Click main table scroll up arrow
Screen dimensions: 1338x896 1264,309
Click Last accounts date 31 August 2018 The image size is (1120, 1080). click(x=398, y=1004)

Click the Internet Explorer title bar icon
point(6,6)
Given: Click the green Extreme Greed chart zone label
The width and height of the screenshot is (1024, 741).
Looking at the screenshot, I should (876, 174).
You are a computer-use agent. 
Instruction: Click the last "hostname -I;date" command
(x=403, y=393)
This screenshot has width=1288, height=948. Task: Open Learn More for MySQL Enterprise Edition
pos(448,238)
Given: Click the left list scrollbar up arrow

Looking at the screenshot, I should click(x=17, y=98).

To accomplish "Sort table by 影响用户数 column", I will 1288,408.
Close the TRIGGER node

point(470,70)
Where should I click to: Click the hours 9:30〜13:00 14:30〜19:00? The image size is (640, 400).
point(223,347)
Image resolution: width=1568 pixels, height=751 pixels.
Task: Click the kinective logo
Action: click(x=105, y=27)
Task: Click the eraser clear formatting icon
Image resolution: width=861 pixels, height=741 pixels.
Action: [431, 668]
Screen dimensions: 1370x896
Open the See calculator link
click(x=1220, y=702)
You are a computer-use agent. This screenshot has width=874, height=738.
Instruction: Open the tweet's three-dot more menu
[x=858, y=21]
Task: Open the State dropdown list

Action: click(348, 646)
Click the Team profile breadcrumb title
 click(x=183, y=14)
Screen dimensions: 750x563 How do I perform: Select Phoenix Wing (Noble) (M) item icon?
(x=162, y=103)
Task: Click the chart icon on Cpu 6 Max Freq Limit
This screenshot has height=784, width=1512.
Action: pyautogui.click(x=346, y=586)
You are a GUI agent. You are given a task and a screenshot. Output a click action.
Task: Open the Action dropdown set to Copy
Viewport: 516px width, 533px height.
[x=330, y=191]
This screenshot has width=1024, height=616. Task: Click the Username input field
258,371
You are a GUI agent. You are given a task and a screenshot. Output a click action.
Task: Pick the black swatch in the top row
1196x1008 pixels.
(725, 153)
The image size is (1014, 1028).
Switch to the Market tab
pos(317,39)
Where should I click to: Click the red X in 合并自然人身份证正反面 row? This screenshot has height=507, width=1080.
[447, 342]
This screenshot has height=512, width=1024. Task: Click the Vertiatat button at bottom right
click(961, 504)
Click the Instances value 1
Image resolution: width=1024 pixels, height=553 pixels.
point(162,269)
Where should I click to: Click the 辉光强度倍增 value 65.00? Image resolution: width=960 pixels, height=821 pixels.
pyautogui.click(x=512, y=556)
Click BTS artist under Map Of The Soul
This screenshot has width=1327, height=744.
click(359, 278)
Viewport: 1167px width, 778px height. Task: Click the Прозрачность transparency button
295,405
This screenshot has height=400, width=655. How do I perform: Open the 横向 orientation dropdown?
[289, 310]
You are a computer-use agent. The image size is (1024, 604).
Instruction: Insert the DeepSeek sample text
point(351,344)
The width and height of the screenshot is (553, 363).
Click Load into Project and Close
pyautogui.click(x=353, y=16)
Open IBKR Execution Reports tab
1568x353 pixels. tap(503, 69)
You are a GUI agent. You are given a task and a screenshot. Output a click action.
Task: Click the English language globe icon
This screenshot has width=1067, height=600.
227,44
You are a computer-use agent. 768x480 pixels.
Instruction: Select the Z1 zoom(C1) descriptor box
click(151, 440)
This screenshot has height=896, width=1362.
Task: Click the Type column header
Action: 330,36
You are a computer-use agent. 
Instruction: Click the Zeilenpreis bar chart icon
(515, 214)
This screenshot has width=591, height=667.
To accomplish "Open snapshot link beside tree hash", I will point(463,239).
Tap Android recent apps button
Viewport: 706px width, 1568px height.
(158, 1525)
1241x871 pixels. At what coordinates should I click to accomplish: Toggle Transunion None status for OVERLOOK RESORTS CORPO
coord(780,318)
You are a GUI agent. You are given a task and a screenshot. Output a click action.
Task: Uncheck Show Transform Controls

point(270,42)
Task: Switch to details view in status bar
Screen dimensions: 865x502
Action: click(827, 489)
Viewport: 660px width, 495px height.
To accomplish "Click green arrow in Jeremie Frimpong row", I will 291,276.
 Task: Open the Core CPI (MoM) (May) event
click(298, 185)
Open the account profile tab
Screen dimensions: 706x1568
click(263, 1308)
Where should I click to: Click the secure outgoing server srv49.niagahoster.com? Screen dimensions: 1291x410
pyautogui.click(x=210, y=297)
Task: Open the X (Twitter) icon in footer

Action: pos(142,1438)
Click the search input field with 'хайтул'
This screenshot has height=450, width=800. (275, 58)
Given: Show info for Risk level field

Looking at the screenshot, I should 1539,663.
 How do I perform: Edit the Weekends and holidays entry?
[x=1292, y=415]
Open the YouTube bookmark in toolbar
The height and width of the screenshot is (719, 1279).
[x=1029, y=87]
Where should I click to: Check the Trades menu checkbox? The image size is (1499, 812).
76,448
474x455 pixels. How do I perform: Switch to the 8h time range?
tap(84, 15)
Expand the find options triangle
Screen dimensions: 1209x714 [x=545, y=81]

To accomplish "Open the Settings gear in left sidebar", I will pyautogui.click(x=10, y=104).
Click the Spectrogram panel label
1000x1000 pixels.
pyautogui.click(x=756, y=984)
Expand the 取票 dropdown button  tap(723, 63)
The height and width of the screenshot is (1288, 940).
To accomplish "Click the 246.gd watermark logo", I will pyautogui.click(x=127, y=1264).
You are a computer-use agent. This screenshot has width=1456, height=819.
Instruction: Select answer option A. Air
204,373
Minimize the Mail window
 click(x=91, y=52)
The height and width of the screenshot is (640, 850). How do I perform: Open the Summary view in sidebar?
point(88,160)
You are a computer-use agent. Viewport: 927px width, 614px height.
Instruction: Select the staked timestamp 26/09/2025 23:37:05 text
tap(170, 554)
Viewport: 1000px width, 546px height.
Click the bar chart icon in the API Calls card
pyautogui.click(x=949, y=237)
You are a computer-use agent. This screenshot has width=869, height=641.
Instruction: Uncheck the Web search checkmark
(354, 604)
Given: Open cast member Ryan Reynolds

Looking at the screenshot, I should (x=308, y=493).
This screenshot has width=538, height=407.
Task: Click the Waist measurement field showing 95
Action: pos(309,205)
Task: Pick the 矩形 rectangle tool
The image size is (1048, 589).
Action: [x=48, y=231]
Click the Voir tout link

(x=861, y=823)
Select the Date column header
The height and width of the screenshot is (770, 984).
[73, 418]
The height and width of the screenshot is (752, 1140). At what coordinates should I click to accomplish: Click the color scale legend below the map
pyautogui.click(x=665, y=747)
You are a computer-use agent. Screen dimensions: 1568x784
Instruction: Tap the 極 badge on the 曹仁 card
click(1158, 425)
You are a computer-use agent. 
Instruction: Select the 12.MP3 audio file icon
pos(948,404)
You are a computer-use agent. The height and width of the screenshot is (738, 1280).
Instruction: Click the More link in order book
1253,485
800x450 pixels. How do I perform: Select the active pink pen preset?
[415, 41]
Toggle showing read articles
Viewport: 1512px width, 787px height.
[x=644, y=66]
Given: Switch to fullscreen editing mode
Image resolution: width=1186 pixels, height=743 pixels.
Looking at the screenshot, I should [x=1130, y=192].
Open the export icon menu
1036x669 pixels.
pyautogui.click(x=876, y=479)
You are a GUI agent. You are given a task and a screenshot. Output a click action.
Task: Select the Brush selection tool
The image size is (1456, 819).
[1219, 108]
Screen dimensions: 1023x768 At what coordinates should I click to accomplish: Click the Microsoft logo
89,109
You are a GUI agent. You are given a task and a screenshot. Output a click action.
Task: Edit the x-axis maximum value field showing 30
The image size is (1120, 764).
▬▬▬
> Aim of the exercise: Word for word, write out all of the entries again.

> Solution for this task:
Click main table scroll up arrow
Screen dimensions: 1338x896 1264,309
Click Last accounts date 31 August 2018 The image size is (1120, 1080). click(x=398, y=1004)

Click the Internet Explorer title bar icon
point(6,6)
Given: Click the green Extreme Greed chart zone label
The width and height of the screenshot is (1024, 741).
Looking at the screenshot, I should (876, 174).
You are a computer-use agent. 
Instruction: Click the last "hostname -I;date" command
(x=403, y=393)
This screenshot has width=1288, height=948. Task: Open Learn More for MySQL Enterprise Edition
pos(448,238)
Given: Click the left list scrollbar up arrow

Looking at the screenshot, I should click(x=17, y=98).

To accomplish "Sort table by 影响用户数 column", I will 1288,408.
Close the TRIGGER node

point(470,70)
Where should I click to: Click the hours 9:30〜13:00 14:30〜19:00? The image size is (640, 400).
point(223,347)
Image resolution: width=1568 pixels, height=751 pixels.
Task: Click the kinective logo
Action: click(x=105, y=27)
Task: Click the eraser clear formatting icon
Image resolution: width=861 pixels, height=741 pixels.
Action: [431, 668]
Screen dimensions: 1370x896
Open the See calculator link
click(x=1220, y=702)
You are a computer-use agent. This screenshot has width=874, height=738.
Instruction: Open the tweet's three-dot more menu
[x=858, y=21]
Task: Open the State dropdown list

Action: click(348, 646)
Click the Team profile breadcrumb title
 click(x=183, y=14)
Screen dimensions: 750x563 How do I perform: Select Phoenix Wing (Noble) (M) item icon?
(x=162, y=103)
Task: Click the chart icon on Cpu 6 Max Freq Limit
This screenshot has height=784, width=1512.
Action: pyautogui.click(x=346, y=586)
You are a GUI agent. You are given a task and a screenshot. Output a click action.
Task: Open the Action dropdown set to Copy
Viewport: 516px width, 533px height.
[x=330, y=191]
This screenshot has width=1024, height=616. Task: Click the Username input field
258,371
You are a GUI agent. You are given a task and a screenshot. Output a click action.
Task: Pick the black swatch in the top row
1196x1008 pixels.
(725, 153)
The image size is (1014, 1028).
Switch to the Market tab
pos(317,39)
Where should I click to: Click the red X in 合并自然人身份证正反面 row? This screenshot has height=507, width=1080.
[447, 342]
This screenshot has height=512, width=1024. Task: Click the Vertiatat button at bottom right
click(961, 504)
Click the Instances value 1
Image resolution: width=1024 pixels, height=553 pixels.
point(162,269)
Where should I click to: Click the 辉光强度倍增 value 65.00? Image resolution: width=960 pixels, height=821 pixels.
pyautogui.click(x=512, y=556)
Click BTS artist under Map Of The Soul
This screenshot has width=1327, height=744.
click(359, 278)
Viewport: 1167px width, 778px height. Task: Click the Прозрачность transparency button
295,405
This screenshot has height=400, width=655. How do I perform: Open the 横向 orientation dropdown?
[289, 310]
You are a computer-use agent. The image size is (1024, 604).
Instruction: Insert the DeepSeek sample text
point(351,344)
The width and height of the screenshot is (553, 363).
Click Load into Project and Close
pyautogui.click(x=353, y=16)
Open IBKR Execution Reports tab
1568x353 pixels. tap(503, 69)
You are a GUI agent. You are given a task and a screenshot. Output a click action.
Task: Click the English language globe icon
This screenshot has width=1067, height=600.
227,44
You are a computer-use agent. 768x480 pixels.
Instruction: Select the Z1 zoom(C1) descriptor box
click(151, 440)
This screenshot has height=896, width=1362.
Task: Click the Type column header
Action: 330,36
You are a computer-use agent. 
Instruction: Click the Zeilenpreis bar chart icon
(515, 214)
This screenshot has width=591, height=667.
To accomplish "Open snapshot link beside tree hash", I will point(463,239).
Tap Android recent apps button
Viewport: 706px width, 1568px height.
(158, 1525)
1241x871 pixels. At what coordinates should I click to accomplish: Toggle Transunion None status for OVERLOOK RESORTS CORPO
coord(780,318)
You are a GUI agent. You are given a task and a screenshot. Output a click action.
Task: Uncheck Show Transform Controls

point(270,42)
Task: Switch to details view in status bar
Screen dimensions: 865x502
Action: click(827, 489)
Viewport: 660px width, 495px height.
To accomplish "Click green arrow in Jeremie Frimpong row", I will 291,276.
 Task: Open the Core CPI (MoM) (May) event
click(298, 185)
Open the account profile tab
Screen dimensions: 706x1568
click(263, 1308)
Where should I click to: Click the secure outgoing server srv49.niagahoster.com? Screen dimensions: 1291x410
pyautogui.click(x=210, y=297)
Task: Open the X (Twitter) icon in footer

Action: pos(142,1438)
Click the search input field with 'хайтул'
This screenshot has height=450, width=800. (275, 58)
Given: Show info for Risk level field

Looking at the screenshot, I should 1539,663.
 How do I perform: Edit the Weekends and holidays entry?
[x=1292, y=415]
Open the YouTube bookmark in toolbar
The height and width of the screenshot is (719, 1279).
[x=1029, y=87]
Where should I click to: Check the Trades menu checkbox? The image size is (1499, 812).
76,448
474x455 pixels. How do I perform: Switch to the 8h time range?
tap(84, 15)
Expand the find options triangle
Screen dimensions: 1209x714 [x=545, y=81]

To accomplish "Open the Settings gear in left sidebar", I will pyautogui.click(x=10, y=104).
Click the Spectrogram panel label
1000x1000 pixels.
pyautogui.click(x=756, y=984)
Expand the 取票 dropdown button  tap(723, 63)
The height and width of the screenshot is (1288, 940).
To accomplish "Click the 246.gd watermark logo", I will pyautogui.click(x=127, y=1264).
You are a computer-use agent. This screenshot has width=1456, height=819.
Instruction: Select answer option A. Air
204,373
Minimize the Mail window
 click(x=91, y=52)
The height and width of the screenshot is (640, 850). How do I perform: Open the Summary view in sidebar?
point(88,160)
You are a computer-use agent. Viewport: 927px width, 614px height.
Instruction: Select the staked timestamp 26/09/2025 23:37:05 text
tap(170, 554)
Viewport: 1000px width, 546px height.
Click the bar chart icon in the API Calls card
pyautogui.click(x=949, y=237)
You are a computer-use agent. This screenshot has width=869, height=641.
Instruction: Uncheck the Web search checkmark
(354, 604)
Given: Open cast member Ryan Reynolds

Looking at the screenshot, I should (x=308, y=493).
This screenshot has width=538, height=407.
Task: Click the Waist measurement field showing 95
Action: pos(309,205)
Task: Pick the 矩形 rectangle tool
The image size is (1048, 589).
Action: [x=48, y=231]
Click the Voir tout link

(x=861, y=823)
Select the Date column header
The height and width of the screenshot is (770, 984).
[73, 418]
The height and width of the screenshot is (752, 1140). At what coordinates should I click to accomplish: Click the color scale legend below the map
pyautogui.click(x=665, y=747)
You are a computer-use agent. Screen dimensions: 1568x784
Instruction: Tap the 極 badge on the 曹仁 card
click(1158, 425)
You are a computer-use agent. 
Instruction: Select the 12.MP3 audio file icon
pos(948,404)
You are a computer-use agent. The height and width of the screenshot is (738, 1280).
Instruction: Click the More link in order book
1253,485
800x450 pixels. How do I perform: Select the active pink pen preset?
[415, 41]
Toggle showing read articles
Viewport: 1512px width, 787px height.
[x=644, y=66]
Given: Switch to fullscreen editing mode
Image resolution: width=1186 pixels, height=743 pixels.
Looking at the screenshot, I should [x=1130, y=192].
Open the export icon menu
1036x669 pixels.
pyautogui.click(x=876, y=479)
You are a GUI agent. You are given a task and a screenshot. Output a click action.
Task: Select the Brush selection tool
The image size is (1456, 819).
[1219, 108]
Screen dimensions: 1023x768 At what coordinates should I click to accomplish: Click the Microsoft logo
89,109
You are a GUI agent. You are given a task and a screenshot. Output a click action.
Task: Edit the x-axis maximum value field showing 30
The image size is (1120, 764).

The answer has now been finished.